Ambika Kumar: That's one thing, is arguing at the Supreme Court. I would love to do that. But even just—I don't know, I think we talked about this—the last few years I've really felt my gender in my cases and it's almost like the more high profile of a case or important of a case, the more I feel it. And I don't know why that is. But I would love to not feel that way. That would be a goal. I don't know how to get there; I think it might be impossible. But one can dream. I applied to be a federal judge a few years ago and I would seriously consider that in the future. To me, it would be very gratifying. I think I'd be good at it, and I think I'd be fair and I think it would be meaningful to me in a completely different way than what I do now. Those are the things in my career.

A lot of my overall goals are more personal, like raising my kids to make it so that other women don't feel this way—I have two sons—to make it so that that's not a thing, although I think it will always be a thing. Or taking care of my parents or making the most of the time that I have, knowing that it's finite. But you know, in terms of career, I think arguing at the Supreme Court, getting more cases that are high profile where I'm the lead and sort of the presumptive authority on what we're going to do—because those positions are very hard to get and for a variety of reasons. But I think that I would feel good about that if that happened more often in my cases. And I can see it possibly moving in that trajectory, so it's not hopeless. I mean, I really enjoy mentoring and I would love to find a way to do that. I also think I'd be a good mediator, but I'd have to figure out "How do I become a mediator?" and that seems daunting. But those are the things that are exciting to me.

Khurram Naik: I think there are obvious things about becoming a federal judge that are appealing: the influence you have, the variety of matters you take on, that impact you have on society. What is underrated about becoming a federal judge?

Ambika Kumar: Underrated? I don't know. I mean, I think just the ability, especially in the area of criminal law, to have the ability to look at somebody standing in front of me, make an assessment about what's going to happen to them is very meaningful. I also—to be clear, there are definitely drawbacks. I interviewed a few judges when I did this before I applied, and it's clear to me that it is not the life for everybody. And particularly right now, I'm not sure. You know, if I were the judges that were holding unconstitutional executive orders, I don't know. I mean, it would be thrilling in some ways, but it would also be scary in some ways. Just like, you know, leaving the country and coming back as someone who's brown—yes, a citizen, but still brown—is also terrifying. So not terrifying, but it is worrisome, and the fact that I have to worry about it is terrifying. I think judges have the ability to help shape the profession in the sense that, you know, when I'm talking about women and men or younger lawyers, older lawyers—some judges have a rule that's like, "We want more junior lawyers to argue." I think there's a lot of authority and power in a judge, particularly a district court judge, who has more of an ability to affect the day-to-day life of the people that are clerking for them, that appear before them, whether client or not. But and by being an example, that hopefully deter stereotypes.

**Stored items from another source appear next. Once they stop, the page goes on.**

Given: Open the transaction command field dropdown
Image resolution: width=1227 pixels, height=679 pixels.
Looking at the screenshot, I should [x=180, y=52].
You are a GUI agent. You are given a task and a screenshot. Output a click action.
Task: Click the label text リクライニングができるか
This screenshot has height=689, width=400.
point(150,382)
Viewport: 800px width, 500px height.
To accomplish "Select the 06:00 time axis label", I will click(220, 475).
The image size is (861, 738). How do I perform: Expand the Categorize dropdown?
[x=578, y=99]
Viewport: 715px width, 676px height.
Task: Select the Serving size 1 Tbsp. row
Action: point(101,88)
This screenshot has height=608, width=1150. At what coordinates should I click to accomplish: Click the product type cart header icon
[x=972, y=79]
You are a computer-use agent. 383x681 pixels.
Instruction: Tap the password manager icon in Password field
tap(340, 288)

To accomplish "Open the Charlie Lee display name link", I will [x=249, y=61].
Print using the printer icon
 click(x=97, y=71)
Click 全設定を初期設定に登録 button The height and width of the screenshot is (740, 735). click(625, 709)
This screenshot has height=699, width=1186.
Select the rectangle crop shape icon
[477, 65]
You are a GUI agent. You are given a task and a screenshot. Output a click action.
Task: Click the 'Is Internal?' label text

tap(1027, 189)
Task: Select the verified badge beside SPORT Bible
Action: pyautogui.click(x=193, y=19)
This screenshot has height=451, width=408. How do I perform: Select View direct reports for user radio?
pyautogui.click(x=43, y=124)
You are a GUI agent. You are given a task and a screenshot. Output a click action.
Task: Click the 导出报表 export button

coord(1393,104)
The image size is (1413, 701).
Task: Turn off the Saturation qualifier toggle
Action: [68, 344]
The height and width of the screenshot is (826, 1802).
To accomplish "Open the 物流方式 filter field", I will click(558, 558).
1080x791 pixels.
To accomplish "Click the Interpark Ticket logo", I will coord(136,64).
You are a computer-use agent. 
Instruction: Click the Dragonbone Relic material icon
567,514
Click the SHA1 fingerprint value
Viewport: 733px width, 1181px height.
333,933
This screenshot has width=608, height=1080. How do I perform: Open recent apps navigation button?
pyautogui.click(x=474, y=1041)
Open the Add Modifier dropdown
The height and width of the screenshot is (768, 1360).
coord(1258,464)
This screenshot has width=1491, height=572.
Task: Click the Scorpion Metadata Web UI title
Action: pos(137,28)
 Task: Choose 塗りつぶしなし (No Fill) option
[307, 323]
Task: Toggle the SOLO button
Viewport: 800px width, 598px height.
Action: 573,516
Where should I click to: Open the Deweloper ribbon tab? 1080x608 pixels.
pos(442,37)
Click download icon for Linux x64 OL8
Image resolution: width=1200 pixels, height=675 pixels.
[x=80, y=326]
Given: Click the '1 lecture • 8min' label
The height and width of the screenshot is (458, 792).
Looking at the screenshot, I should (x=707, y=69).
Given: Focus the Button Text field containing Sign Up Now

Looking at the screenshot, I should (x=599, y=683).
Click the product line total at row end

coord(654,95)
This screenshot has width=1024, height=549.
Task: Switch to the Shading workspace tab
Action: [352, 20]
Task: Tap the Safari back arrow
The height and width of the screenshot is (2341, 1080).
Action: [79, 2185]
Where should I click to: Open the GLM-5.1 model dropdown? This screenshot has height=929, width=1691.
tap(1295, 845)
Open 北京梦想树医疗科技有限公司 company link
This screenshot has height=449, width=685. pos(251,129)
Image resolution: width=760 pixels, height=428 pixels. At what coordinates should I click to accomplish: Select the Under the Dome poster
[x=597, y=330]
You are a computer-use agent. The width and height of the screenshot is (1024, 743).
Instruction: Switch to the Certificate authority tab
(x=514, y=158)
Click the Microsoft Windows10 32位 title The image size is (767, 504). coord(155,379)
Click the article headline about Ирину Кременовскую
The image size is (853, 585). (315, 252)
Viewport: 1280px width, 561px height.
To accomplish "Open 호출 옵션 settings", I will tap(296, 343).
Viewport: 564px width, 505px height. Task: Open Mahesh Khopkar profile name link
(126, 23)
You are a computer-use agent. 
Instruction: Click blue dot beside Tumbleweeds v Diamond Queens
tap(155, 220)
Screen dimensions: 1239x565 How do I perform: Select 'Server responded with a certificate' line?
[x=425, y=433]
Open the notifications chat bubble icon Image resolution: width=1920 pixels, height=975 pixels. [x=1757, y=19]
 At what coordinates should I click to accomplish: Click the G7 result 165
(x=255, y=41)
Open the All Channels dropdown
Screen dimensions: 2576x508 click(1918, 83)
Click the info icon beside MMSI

Khurram Naik: Well, I'm looking forward to your potential confirmation in the coming years.

Ambika Kumar: It's not going to happen, but that's okay. Maybe, maybe.

Khurram Naik: Ambika, this was exactly what I hoped it would be. It was such a great glimpse into your really unique career path, how you think. Yeah, I’m not going to use the "S" word, I've already said it too many times. But yeah, I just think it's very easy to talk to you and you have a lot to share that I think is very relevant for lawyers at any stage of their career. So I really appreciate your direct communication as you said. So I just appreciate how much you have to share here and hopefully we can do this again.

Ambika Kumar: Thanks, I appreciate it.